C’est au cœur même de mon adolescence que ce film a  favorisé mon goût déjà naissant pour l’écriture et mon goût à naître pour la lecture.
Ce film m’a dit, avant même que je ne commence à la fréquenter: la littérature a trait à la vie.
Non pas à l’école, ni aux notes, encore moins aux diplômes ou au fantôme d’une culture, mais à la vie elle-même. A l’aventure, au désir, à l’amour, à la quête de quelque chose qui est bien supérieur à ce que toutes les normes sociales, fussent-elles celles des élites, pourront jamais proposer.
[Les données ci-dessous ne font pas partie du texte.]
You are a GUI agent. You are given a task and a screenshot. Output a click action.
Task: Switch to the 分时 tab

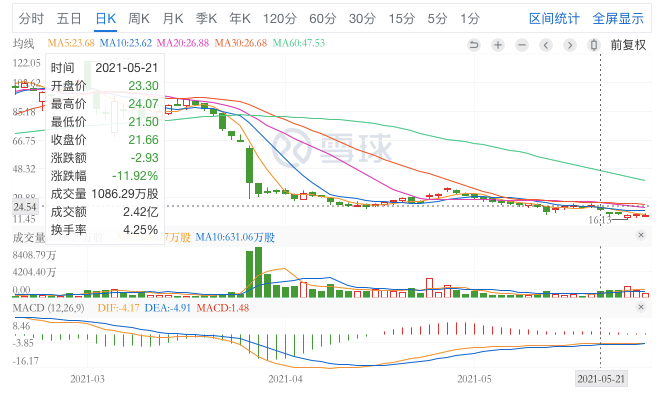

Dans le film, le spectateur est intelligemment mis du côté du rêve et de l’anticonformisme que la littérature et la poésie peuvent éveiller jusque dans les cerveaux les plus formatés. Cette leçon ne m’a jamais quitté et elle est pour moi ce que Baudelaire appelle un « Phare ».
La littérature peut être un moyen excellent -si elle est transmise par des cœurs enthousiastes- de briser les ordres sociaux verrouillés et sans grandeur: dans cette entreprise, même les échecs sont de belles victoires.
O capitaine, mon capitaine…

L’étincelle

Ce que les cours de Keating disent de la pédagogie est tout aussi intéressant. Ah! le moment où il fait déchirer à ses élèves les pages de cette préface qui entend mettre la poésie en diagrammes…
Avec les meilleures intentions du monde, le meilleur programme, la meilleure bibliographie, le cours le plus exhaustif, le pédagogue qui ne sait pas allumer d’étincelle chez ses élèves aura beau faire dix fois le tour de la question sur son estrade, il ne formera, au mieux, que de bons perroquets. Je ne sais pas si ceux qui forment les maîtres entrouvrent, au milieu de leurs théories de l’éducation, cette petite porte-là.
Suscitez l’intérêt chez vos élèves, ils réaliseront aisément le travail que vous voulez leur faire faire, et ils le feront même dix fois car, une fois l’étincelle allumée, leur esprit sera, pour citer ici l’inventeur de Thélèmes, « comme le feu entre les branches ».
Ennuyez-les, sermonnez-les, vous n’obtiendrez que de laborieux et vains coups de rames: ce n’est pas tant que ce sera pénible – ce sera surtout inefficace. En fin de compte, menacez-les et punissez-les de ne pas s’intéresser à ce dont vous parlez – tout cela ne sera qu’un aveu déguisé d’échec pédagogique.
On ne peut donner que ce qu’on a : pour transmettre une matière, il faut tout simplement l’aimer soi-même… Sans ça… rien. Avec ça, elle rayonnera à partir de vous. Vos élèves percevront cette lumière, comme je percevais le petit sourire de plaisir qu’avait mon prof de français quand il parlait de Montaigne : il ne «fallait» pas qu’il nous en parle, il avait «envie» de nous en parler. Cette infime différence constitue, selon moi, la clé qui ouvre les esprits à la connaissance.
Dans l’éducation également, il s’agit d’être inspiré: qui disait d’elle qu’il s’agissait davantage… d’un art?